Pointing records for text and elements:
□ □ □ □ □
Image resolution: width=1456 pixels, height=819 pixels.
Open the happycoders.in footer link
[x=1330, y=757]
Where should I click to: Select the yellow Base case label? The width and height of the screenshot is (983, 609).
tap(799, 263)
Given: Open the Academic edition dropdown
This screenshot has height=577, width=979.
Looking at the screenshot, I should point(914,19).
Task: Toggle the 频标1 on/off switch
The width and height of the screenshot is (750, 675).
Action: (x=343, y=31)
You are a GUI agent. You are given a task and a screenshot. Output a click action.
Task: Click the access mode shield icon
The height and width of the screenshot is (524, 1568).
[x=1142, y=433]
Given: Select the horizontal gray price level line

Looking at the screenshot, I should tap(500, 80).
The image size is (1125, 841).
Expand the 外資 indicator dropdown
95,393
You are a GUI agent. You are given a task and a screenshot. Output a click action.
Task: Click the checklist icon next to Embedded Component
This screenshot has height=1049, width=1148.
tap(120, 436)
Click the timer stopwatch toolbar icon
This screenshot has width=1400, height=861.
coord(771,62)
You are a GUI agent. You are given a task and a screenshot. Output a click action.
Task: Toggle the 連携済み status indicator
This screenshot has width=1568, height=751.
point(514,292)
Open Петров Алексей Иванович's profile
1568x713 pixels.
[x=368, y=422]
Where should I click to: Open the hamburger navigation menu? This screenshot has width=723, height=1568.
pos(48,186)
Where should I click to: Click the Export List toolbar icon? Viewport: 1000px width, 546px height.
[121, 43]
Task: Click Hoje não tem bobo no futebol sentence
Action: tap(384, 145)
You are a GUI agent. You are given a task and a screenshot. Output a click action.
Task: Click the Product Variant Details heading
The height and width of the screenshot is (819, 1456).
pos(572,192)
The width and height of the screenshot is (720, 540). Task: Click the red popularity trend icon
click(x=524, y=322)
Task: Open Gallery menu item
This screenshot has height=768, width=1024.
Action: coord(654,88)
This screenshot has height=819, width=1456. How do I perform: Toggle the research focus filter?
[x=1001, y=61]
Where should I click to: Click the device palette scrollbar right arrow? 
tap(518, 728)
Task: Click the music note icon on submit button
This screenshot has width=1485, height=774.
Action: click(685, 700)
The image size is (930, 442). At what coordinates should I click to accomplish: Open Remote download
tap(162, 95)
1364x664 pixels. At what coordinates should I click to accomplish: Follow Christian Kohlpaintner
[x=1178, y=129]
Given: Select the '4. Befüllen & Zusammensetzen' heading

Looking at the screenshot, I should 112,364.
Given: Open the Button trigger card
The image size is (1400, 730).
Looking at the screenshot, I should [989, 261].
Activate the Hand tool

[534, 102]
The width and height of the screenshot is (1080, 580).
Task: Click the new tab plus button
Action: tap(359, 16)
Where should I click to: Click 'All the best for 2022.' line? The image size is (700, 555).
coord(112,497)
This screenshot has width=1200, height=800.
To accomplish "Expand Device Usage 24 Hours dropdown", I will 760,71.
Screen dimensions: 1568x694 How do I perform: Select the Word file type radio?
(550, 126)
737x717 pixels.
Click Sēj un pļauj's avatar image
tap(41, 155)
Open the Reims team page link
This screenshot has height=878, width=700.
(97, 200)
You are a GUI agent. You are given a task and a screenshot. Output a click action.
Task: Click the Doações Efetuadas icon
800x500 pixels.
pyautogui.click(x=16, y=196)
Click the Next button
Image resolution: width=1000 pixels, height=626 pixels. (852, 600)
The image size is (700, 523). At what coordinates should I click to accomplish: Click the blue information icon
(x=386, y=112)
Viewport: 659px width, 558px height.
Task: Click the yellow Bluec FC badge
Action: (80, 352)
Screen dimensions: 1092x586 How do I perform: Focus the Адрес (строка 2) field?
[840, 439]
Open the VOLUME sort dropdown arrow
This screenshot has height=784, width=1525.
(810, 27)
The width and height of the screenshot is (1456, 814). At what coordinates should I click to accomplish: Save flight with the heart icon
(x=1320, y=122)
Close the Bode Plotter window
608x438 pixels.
□ □ □ □ □
Rewrite every line of the listing above as a numbered list, skipping any blank lines.

1. Image resolution: width=1456 pixels, height=819 pixels.
2. Open the happycoders.in footer link
3. [x=1330, y=757]
4. Where should I click to: Select the yellow Base case label? The width and height of the screenshot is (983, 609).
5. tap(799, 263)
6. Given: Open the Academic edition dropdown
7. This screenshot has height=577, width=979.
8. Looking at the screenshot, I should point(914,19).
9. Task: Toggle the 频标1 on/off switch
10. The width and height of the screenshot is (750, 675).
11. Action: (x=343, y=31)
12. You are a GUI agent. You are given a task and a screenshot. Output a click action.
13. Task: Click the access mode shield icon
14. The height and width of the screenshot is (524, 1568).
15. [x=1142, y=433]
16. Given: Select the horizontal gray price level line
17. Looking at the screenshot, I should tap(500, 80).
18. The image size is (1125, 841).
19. Expand the 外資 indicator dropdown
20. 95,393
21. You are a GUI agent. You are given a task and a screenshot. Output a click action.
22. Task: Click the checklist icon next to Embedded Component
23. This screenshot has height=1049, width=1148.
24. tap(120, 436)
25. Click the timer stopwatch toolbar icon
26. This screenshot has width=1400, height=861.
27. coord(771,62)
28. You are a GUI agent. You are given a task and a screenshot. Output a click action.
29. Task: Toggle the 連携済み status indicator
30. This screenshot has width=1568, height=751.
31. point(514,292)
32. Open Петров Алексей Иванович's profile
33. 1568x713 pixels.
34. [x=368, y=422]
35. Where should I click to: Open the hamburger navigation menu? This screenshot has width=723, height=1568.
36. pos(48,186)
37. Where should I click to: Click the Export List toolbar icon? Viewport: 1000px width, 546px height.
38. [121, 43]
39. Task: Click Hoje não tem bobo no futebol sentence
40. Action: tap(384, 145)
41. You are a GUI agent. You are given a task and a screenshot. Output a click action.
42. Task: Click the Product Variant Details heading
43. The height and width of the screenshot is (819, 1456).
44. pos(572,192)
45. The width and height of the screenshot is (720, 540). Task: Click the red popularity trend icon
46. click(x=524, y=322)
47. Task: Open Gallery menu item
48. This screenshot has height=768, width=1024.
49. Action: coord(654,88)
50. This screenshot has height=819, width=1456. How do I perform: Toggle the research focus filter?
51. [x=1001, y=61]
52. Where should I click to: Click the device palette scrollbar right arrow? 
53. tap(518, 728)
54. Task: Click the music note icon on submit button
55. This screenshot has width=1485, height=774.
56. Action: click(685, 700)
57. The image size is (930, 442). At what coordinates should I click to accomplish: Open Remote download
58. tap(162, 95)
59. 1364x664 pixels. At what coordinates should I click to accomplish: Follow Christian Kohlpaintner
60. [x=1178, y=129]
61. Given: Select the '4. Befüllen & Zusammensetzen' heading
62. Looking at the screenshot, I should 112,364.
63. Given: Open the Button trigger card
64. The image size is (1400, 730).
65. Looking at the screenshot, I should [989, 261].
66. Activate the Hand tool
67. [534, 102]
68. The width and height of the screenshot is (1080, 580).
69. Task: Click the new tab plus button
70. Action: tap(359, 16)
71. Where should I click to: Click 'All the best for 2022.' line? The image size is (700, 555).
72. coord(112,497)
73. This screenshot has width=1200, height=800.
74. To accomplish "Expand Device Usage 24 Hours dropdown", I will 760,71.
75. Screen dimensions: 1568x694 How do I perform: Select the Word file type radio?
76. (550, 126)
77. 737x717 pixels.
78. Click Sēj un pļauj's avatar image
79. tap(41, 155)
80. Open the Reims team page link
81. This screenshot has height=878, width=700.
82. (97, 200)
83. You are a GUI agent. You are given a task and a screenshot. Output a click action.
84. Task: Click the Doações Efetuadas icon
85. 800x500 pixels.
86. pyautogui.click(x=16, y=196)
87. Click the Next button
88. Image resolution: width=1000 pixels, height=626 pixels. (852, 600)
89. The image size is (700, 523). At what coordinates should I click to accomplish: Click the blue information icon
90. (x=386, y=112)
91. Viewport: 659px width, 558px height.
92. Task: Click the yellow Bluec FC badge
93. Action: (80, 352)
94. Screen dimensions: 1092x586 How do I perform: Focus the Адрес (строка 2) field?
95. [840, 439]
96. Open the VOLUME sort dropdown arrow
97. This screenshot has height=784, width=1525.
98. (810, 27)
99. The width and height of the screenshot is (1456, 814). At what coordinates should I click to accomplish: Save flight with the heart icon
100. (x=1320, y=122)
101. Close the Bode Plotter window
102. 608x438 pixels.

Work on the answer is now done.